Yes it’s true more people are consuming at home but just because you take part in a Twitter tasting does not mean you are only going to consume beer at home in front of your tablet/phone/laptop.
Publican’s need to realistic. Yes times are changing. Yes our consumption habits have evolved but don’t fight the change. Move with the times, embrace technology and what it can do to help boost your revenue.
The beer category is enjoying its moment in the spotlight with everyone from your dad to the local bearded hipster quaffing ale by the bucket load.
Social media is alive with images of pints, cans and bottles of brilliant brews. Surely this is a good thing. Once of the fundamentals to drive people back into pubs is having a good beer offering. Nothing can replace the feeling of having a pint expertly pulled in your local or relaxing in a beer garden, it’s part of our culture.
It’s true that pubs need to move with the times to entice drinkers but there are plenty of success stories out there. We’ve taken a look at a few pubs who are embracing technology and attracting drinkers in their droves.

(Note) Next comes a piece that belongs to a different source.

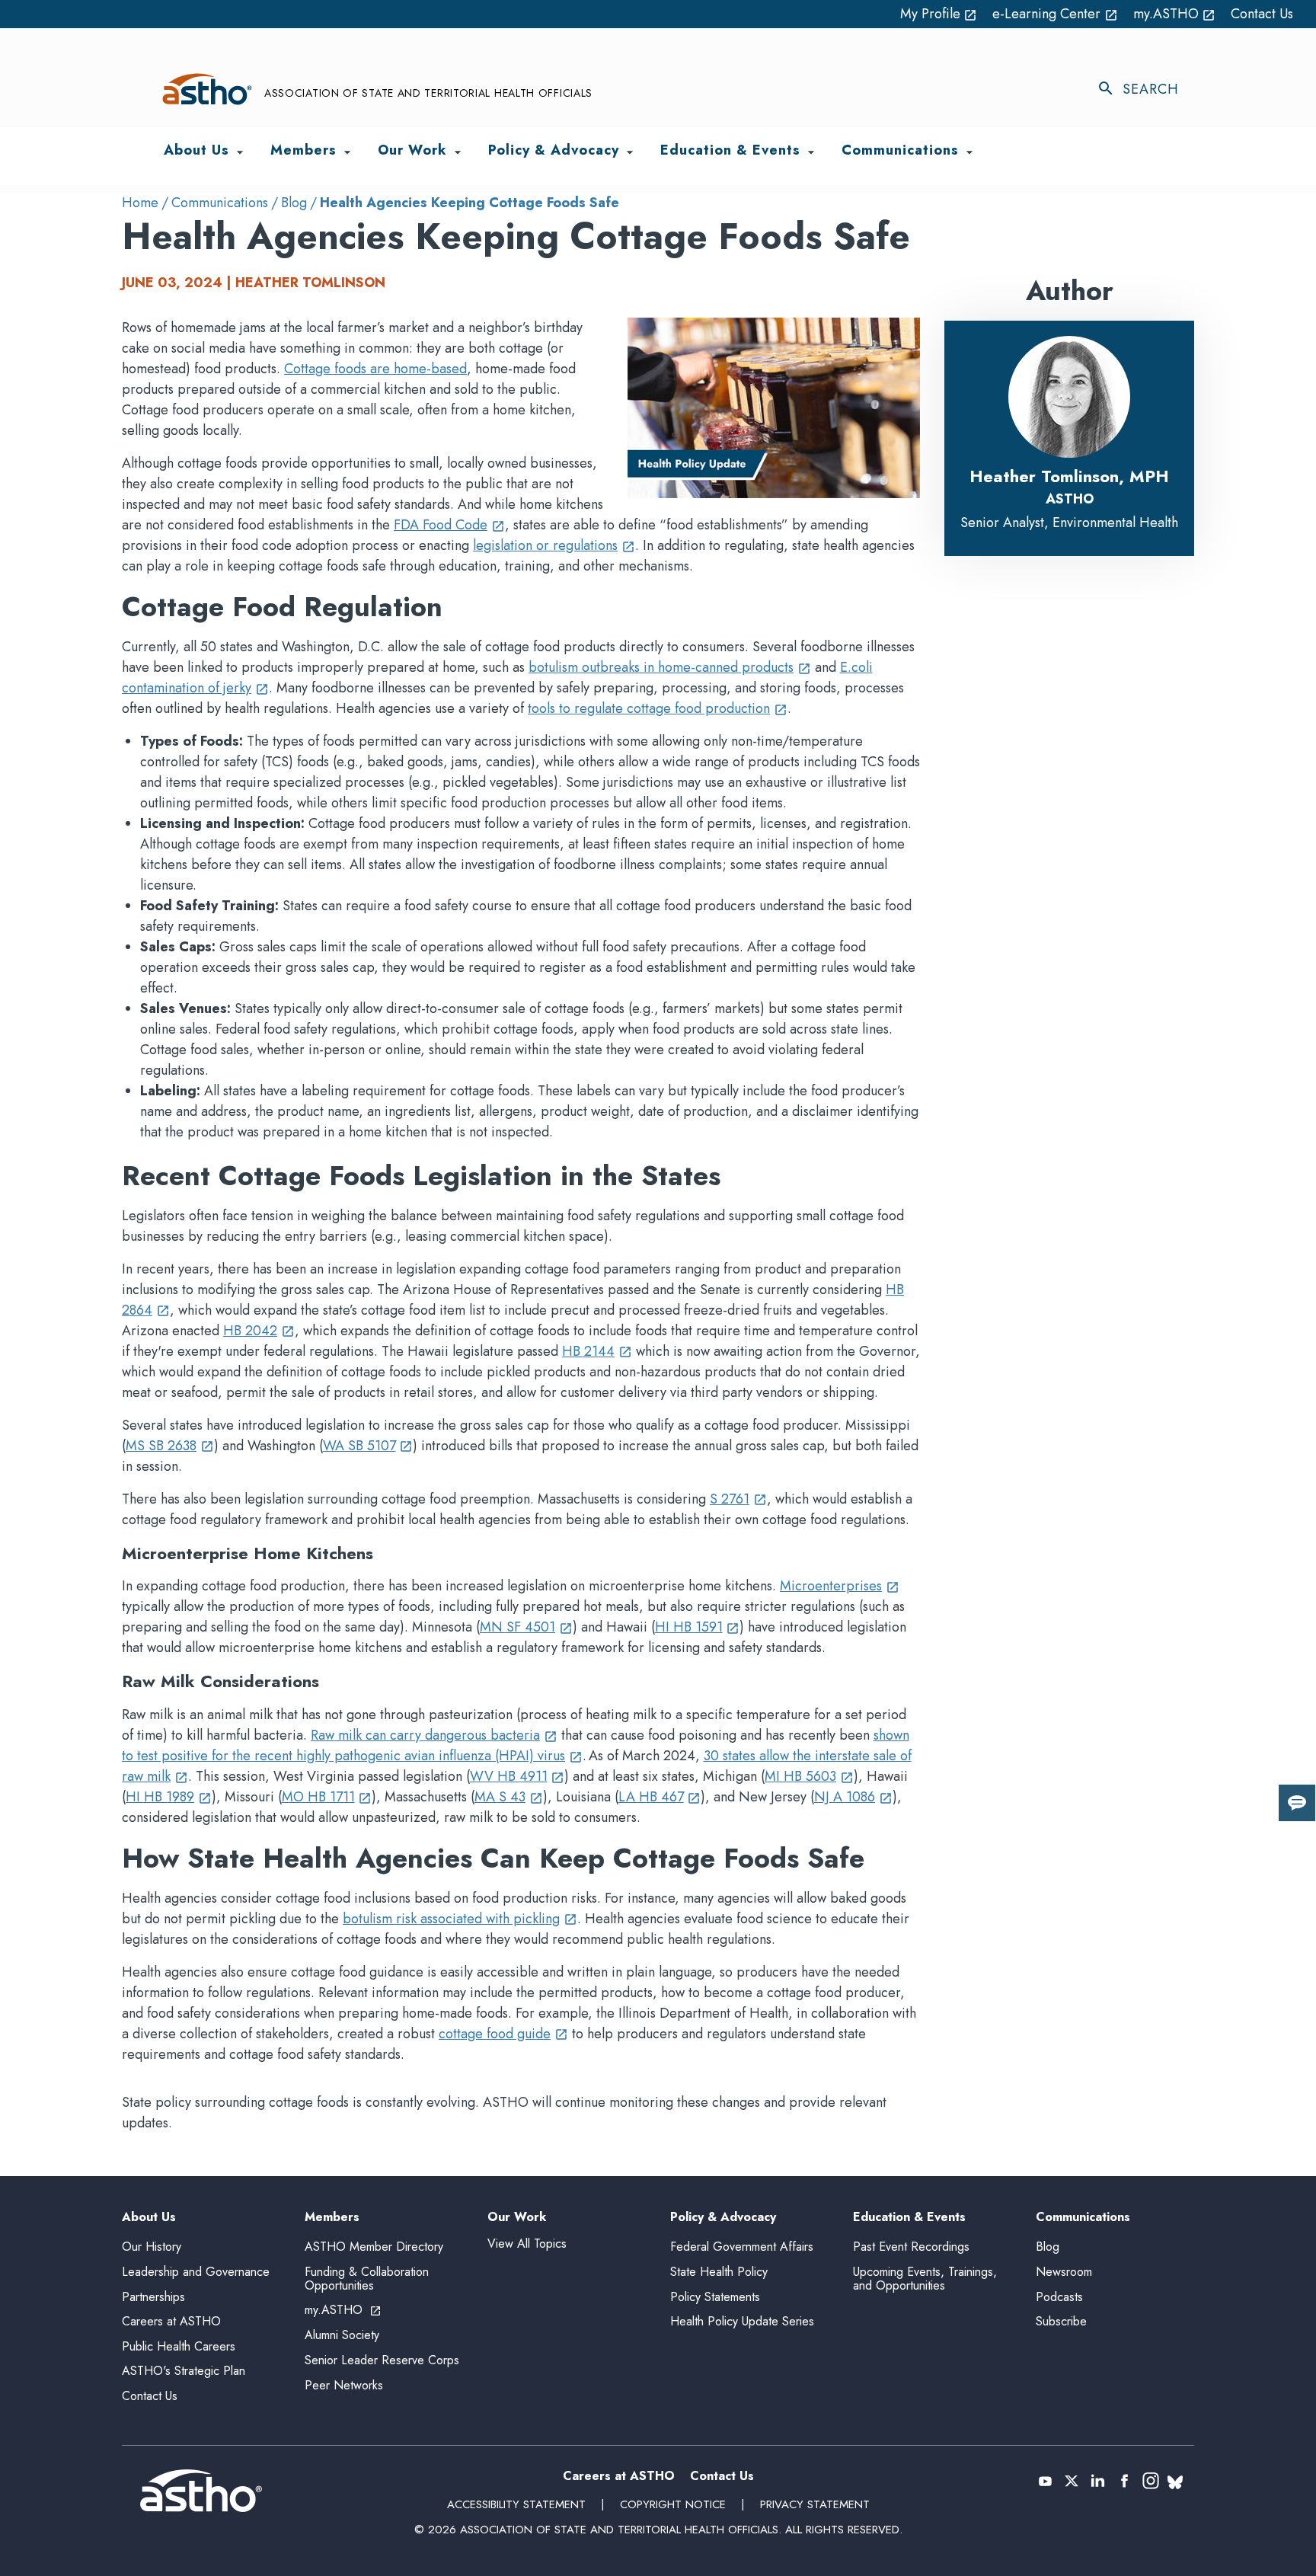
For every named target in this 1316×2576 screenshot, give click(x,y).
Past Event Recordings (911, 2246)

- Scotland’s Pubs & Bars – A Story to Tell. This initiative is a partnership with the Scottish License Trade and VisitScotland.com. It brings to life the story behind many of Scotland’s pubs and aims to entice tourists and new drinkers to Scotland’s pubs. The campaign relies heavily on digital media to communicate its message and is supported by an app which lists all the pubs taking part. A great way to promote pubs. No results to date but a nice initiative which should be able to generate some tangible results (people through the doors!)
- Meantime Brewing ‘Hops in a Box’ – this campaign was more to promote the brewery and inform consumers of the ingredients in real beer. However they did distribute their kits via 80 pubs and are being awarded left right and centre by the industry for this campaign. We like it too.
- Crowd-sourcing – involve your customers in decision making. This pub in Lincolnshire asked its social media audience to help it design a new burger for the menu. Simple, engaging, communicates the food offering and entices customers into the pub to try.
- Host your own tasting – if you don’t want bloggers to take over the world of tastings hosting a specialist event in a pub and getting customers to generate content is a great way to promote your pub offering and differentiate you from the rest. The partnership with The Birmingham Whisky Club and The Church Inn is a prime example of how to do it.